At that point in the series Barenboim’s purpose could not have been clearer and the line of succession between two kindred spirits was thrown into startling relief.
The beauty and concision of the slow movement of Beethoven’s Fourth Piano Concerto somehow felt and sounded that much newer when set alongside the astonishing distillations of the Schoenberg. Barenboim and his handsome mahogany-toned Staatskapelle Berlin were now at one with every inflection and sonority and even misgivings over the maestro playing and conducting the Beethoven (especially apparent in the “Emperor” concerto on the previous night) seemed to melt away in the loftiness of vision he brought to the Fourth Concerto.
And then came the Third in C minor and just when you were thinking that he was again conflicted and that the first movement felt a little low-key he arrived unassailably at the cadenza and in the final moments achieved such extraordinary shifts of colour in a series of protracted trills that suddenly you knew precisely why we should be in such awe of this man.
The slow movement was as close to perfection as we have any right to expect – a quiet nobility in the keyboard allied to such profundity of sound from the Berlin strings that even the Festival Hall acoustic felt warm and inviting. And what of that exchange between bassoon and flute? Might not Schoenberg have written it?
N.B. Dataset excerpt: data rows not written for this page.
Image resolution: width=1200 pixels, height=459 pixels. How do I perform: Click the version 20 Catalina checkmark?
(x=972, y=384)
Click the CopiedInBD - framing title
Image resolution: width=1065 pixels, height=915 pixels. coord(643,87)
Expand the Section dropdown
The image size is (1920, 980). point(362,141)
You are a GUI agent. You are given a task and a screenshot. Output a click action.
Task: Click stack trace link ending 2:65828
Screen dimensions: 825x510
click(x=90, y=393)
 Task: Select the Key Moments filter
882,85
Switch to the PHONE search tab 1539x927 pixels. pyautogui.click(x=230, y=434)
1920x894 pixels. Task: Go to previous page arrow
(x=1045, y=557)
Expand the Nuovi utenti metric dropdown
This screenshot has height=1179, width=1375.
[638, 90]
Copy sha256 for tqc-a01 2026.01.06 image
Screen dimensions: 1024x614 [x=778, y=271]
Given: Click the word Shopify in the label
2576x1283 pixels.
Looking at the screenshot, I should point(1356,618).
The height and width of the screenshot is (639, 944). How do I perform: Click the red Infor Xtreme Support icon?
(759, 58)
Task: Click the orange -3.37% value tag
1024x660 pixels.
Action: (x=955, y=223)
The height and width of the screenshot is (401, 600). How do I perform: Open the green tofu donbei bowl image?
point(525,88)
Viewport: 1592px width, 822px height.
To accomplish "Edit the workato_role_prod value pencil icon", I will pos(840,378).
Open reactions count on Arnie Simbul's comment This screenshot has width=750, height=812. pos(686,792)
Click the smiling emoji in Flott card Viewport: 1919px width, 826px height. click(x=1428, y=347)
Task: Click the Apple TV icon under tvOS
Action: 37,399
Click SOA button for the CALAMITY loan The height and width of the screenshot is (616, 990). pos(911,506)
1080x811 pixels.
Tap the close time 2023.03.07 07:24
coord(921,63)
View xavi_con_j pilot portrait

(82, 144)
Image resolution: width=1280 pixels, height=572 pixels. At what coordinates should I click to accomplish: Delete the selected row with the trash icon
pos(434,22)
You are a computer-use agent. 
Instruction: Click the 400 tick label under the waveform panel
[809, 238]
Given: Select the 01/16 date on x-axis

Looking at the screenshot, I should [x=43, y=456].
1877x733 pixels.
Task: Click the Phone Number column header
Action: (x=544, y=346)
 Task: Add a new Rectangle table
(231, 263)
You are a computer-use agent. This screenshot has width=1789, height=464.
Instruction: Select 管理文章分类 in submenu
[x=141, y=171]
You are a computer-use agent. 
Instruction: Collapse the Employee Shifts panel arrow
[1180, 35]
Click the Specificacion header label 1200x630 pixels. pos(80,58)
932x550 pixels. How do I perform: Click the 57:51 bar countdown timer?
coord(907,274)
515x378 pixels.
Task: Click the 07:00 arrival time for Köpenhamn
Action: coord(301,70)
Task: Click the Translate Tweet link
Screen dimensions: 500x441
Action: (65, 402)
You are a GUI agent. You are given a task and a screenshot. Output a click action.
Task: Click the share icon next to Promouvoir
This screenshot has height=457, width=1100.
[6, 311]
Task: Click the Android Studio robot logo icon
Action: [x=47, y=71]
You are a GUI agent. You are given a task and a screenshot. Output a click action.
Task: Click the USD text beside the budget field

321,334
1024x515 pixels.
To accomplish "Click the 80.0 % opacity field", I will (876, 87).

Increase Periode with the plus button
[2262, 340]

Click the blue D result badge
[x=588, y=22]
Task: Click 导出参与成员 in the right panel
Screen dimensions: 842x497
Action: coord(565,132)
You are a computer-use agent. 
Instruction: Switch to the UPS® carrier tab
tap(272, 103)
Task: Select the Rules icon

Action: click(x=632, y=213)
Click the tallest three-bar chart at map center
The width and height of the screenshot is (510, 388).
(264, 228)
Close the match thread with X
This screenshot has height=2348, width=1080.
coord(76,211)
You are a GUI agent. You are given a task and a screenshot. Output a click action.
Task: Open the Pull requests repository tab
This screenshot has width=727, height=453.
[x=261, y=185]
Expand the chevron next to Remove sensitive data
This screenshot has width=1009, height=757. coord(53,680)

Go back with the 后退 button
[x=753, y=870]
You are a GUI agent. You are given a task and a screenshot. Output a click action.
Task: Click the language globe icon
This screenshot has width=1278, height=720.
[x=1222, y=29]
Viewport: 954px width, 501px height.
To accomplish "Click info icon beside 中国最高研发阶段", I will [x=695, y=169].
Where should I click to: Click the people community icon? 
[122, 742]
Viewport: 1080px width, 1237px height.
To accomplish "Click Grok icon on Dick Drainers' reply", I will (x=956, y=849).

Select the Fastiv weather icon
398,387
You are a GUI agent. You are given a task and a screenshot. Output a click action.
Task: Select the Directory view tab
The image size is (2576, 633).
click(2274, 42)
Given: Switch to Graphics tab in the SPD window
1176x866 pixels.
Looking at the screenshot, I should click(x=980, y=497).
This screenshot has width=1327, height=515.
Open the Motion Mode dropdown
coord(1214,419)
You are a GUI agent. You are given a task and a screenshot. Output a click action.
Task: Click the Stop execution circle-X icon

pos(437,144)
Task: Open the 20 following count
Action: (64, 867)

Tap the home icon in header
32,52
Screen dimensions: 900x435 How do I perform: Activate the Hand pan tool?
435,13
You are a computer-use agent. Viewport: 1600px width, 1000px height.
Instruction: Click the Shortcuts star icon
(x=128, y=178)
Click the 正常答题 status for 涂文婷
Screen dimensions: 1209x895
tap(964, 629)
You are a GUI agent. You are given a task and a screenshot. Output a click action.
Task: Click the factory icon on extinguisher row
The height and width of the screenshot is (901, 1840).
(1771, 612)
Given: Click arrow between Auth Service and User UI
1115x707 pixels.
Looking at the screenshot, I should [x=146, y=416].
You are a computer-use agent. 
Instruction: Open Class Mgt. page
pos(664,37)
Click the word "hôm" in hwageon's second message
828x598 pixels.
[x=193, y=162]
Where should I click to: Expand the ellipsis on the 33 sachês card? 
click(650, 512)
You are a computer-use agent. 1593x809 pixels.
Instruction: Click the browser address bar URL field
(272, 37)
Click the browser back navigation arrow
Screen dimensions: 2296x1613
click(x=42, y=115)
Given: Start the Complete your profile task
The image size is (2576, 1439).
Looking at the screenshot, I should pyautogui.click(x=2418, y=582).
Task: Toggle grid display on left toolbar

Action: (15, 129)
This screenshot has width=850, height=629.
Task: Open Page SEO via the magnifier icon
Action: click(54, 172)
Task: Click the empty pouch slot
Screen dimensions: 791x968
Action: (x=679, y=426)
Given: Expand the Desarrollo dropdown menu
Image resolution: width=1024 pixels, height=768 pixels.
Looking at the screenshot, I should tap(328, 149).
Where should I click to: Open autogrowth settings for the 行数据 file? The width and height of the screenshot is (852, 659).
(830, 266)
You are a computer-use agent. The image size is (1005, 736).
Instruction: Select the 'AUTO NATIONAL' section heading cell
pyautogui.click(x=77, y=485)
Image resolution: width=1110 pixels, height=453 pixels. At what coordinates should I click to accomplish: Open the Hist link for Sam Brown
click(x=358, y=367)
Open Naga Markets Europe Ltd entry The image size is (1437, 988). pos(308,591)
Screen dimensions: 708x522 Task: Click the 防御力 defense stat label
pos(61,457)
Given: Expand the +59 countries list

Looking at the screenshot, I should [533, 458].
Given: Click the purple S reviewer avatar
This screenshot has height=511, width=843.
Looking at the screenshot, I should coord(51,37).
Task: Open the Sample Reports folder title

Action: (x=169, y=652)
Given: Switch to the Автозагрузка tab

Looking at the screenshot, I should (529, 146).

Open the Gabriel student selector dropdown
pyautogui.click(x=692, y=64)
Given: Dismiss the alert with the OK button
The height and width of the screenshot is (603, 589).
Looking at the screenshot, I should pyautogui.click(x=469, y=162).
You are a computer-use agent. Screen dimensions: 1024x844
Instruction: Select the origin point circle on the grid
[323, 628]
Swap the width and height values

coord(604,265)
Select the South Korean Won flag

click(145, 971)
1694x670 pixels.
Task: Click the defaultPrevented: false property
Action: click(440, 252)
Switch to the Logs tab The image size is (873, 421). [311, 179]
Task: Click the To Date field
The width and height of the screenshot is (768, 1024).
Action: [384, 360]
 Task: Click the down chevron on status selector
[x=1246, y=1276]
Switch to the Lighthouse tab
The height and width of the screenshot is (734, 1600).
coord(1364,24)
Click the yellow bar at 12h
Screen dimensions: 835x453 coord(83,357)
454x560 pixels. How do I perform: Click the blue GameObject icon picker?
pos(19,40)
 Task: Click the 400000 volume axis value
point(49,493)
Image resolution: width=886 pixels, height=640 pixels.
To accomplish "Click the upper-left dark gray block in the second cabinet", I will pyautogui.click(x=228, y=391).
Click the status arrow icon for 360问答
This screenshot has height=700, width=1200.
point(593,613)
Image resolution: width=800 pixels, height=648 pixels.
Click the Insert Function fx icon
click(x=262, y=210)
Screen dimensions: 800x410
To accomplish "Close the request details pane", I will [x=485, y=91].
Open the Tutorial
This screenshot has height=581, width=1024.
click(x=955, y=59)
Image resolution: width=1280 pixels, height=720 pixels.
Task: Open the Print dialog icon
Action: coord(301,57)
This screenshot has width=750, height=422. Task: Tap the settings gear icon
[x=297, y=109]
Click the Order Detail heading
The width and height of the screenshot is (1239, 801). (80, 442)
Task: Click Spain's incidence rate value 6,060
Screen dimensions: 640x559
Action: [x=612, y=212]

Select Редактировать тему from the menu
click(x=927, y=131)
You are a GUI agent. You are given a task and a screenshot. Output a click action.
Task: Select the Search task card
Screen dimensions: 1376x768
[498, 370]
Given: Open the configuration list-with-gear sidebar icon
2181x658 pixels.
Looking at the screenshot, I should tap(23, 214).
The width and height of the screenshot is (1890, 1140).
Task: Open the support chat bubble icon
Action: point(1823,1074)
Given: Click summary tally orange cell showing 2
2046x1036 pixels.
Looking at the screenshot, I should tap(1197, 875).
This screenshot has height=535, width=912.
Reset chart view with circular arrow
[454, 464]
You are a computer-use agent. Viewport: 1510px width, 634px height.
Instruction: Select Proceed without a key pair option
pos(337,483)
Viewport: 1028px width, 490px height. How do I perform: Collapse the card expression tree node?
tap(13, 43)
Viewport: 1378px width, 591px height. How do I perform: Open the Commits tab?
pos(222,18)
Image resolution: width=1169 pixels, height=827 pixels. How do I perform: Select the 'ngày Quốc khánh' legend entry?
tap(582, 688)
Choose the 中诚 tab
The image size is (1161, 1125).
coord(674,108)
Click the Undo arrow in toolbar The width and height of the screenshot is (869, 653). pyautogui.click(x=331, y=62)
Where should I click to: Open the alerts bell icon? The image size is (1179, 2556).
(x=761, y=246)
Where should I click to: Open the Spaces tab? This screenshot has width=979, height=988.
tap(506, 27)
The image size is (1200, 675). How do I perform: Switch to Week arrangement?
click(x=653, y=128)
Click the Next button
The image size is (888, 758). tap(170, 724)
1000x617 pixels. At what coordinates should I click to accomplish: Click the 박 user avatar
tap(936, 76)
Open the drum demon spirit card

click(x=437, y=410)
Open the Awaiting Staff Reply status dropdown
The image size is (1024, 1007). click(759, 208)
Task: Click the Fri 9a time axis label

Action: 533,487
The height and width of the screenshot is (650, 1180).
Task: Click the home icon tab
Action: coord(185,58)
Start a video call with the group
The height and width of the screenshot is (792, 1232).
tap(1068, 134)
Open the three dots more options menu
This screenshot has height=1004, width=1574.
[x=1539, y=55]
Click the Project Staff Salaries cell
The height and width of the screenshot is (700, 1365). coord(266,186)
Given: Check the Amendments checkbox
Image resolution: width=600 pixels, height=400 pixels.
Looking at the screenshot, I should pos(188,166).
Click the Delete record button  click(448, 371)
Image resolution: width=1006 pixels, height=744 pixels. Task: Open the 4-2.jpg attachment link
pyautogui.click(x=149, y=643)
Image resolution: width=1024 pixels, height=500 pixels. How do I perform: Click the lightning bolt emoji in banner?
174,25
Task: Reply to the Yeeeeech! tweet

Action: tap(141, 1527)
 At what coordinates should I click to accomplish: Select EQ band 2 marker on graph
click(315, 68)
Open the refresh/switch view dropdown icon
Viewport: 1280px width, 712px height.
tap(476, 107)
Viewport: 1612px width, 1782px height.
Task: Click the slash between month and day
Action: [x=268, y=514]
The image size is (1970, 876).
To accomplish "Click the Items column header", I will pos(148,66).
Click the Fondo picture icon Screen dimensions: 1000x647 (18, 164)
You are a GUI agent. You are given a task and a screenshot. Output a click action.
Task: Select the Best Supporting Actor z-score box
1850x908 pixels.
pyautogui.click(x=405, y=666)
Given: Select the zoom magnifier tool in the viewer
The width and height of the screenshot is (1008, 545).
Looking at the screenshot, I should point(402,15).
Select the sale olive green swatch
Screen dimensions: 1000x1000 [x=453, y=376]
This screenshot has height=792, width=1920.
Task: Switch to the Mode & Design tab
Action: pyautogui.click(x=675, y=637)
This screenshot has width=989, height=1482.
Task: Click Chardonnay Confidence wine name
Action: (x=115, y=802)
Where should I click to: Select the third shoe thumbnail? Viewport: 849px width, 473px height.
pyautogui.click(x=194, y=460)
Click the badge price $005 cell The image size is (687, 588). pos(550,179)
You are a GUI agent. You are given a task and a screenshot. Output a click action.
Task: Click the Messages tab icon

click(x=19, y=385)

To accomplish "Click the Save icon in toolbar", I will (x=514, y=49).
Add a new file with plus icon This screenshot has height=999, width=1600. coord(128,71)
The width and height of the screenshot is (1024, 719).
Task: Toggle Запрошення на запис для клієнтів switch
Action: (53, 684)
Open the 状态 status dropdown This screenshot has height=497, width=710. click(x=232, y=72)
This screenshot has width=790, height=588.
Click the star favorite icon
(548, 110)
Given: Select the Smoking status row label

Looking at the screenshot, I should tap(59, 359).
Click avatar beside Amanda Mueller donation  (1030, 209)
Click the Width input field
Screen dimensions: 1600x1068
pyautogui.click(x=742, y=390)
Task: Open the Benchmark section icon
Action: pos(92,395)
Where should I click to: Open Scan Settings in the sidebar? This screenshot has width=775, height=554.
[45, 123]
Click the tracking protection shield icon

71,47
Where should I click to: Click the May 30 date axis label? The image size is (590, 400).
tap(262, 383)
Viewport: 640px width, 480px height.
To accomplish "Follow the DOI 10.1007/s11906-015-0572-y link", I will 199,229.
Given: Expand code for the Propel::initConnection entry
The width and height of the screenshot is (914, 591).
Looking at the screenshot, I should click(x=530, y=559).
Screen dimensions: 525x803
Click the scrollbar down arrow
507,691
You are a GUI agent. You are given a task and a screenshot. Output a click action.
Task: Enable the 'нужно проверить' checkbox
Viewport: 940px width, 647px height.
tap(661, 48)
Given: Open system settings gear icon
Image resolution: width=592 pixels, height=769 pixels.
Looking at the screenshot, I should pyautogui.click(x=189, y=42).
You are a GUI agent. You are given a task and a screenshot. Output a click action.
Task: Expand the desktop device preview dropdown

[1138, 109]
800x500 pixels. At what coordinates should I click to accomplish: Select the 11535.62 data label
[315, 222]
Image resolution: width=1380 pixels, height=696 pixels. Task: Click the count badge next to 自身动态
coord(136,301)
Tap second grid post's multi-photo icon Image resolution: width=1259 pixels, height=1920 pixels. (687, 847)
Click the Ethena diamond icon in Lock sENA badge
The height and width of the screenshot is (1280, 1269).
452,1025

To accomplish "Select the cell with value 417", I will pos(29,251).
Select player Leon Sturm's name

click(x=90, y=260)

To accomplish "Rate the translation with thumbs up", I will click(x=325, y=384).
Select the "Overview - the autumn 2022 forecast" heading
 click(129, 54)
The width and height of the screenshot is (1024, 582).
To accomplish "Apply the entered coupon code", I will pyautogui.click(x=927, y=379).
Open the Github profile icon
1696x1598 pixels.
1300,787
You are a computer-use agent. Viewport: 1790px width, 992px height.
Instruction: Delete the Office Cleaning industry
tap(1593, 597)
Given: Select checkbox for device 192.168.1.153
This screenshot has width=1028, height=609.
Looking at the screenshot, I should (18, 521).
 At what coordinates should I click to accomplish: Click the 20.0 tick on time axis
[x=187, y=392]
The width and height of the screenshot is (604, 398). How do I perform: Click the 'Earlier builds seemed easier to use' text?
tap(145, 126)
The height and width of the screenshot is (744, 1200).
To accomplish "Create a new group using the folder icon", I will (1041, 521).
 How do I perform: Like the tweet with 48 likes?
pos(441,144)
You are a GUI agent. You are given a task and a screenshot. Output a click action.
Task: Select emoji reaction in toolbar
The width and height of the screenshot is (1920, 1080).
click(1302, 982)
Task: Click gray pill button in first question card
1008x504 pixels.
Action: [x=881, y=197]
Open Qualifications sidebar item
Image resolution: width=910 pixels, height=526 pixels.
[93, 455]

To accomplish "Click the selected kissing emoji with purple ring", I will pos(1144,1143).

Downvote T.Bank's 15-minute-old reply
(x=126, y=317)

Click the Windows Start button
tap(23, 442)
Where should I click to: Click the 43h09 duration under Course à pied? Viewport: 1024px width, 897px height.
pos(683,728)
He could certainly have written the piano’s strangely disembodied final utterance.
Only Barenboim would then have dared to programme Schoenberg’s notoriously “difficult” Variations for Orchestra Op.31 as the final piece of the series. Nobody left at the interval. Preceding the performance with an “illustrated talk” that was longer than the piece itself he probably did more for Schoenberg’s cause in twenty minutes than others have failed to do in almost a century. “What am I going to say about a piece that your parents and grandparents before them expressed a wish never to hear again?”
Actually what he said opened our ears to the elusive transformations of Schoenberg’s exquisitely half-remembered waltz theme and sharpened our perception of the work’s bejewelled textures in such a way that the complexity really did add to the beauty. It was an astonishingly virtuosic performance and just in case we didn’t leave whistling the theme, he and the orchestra played us a Strauss Polka.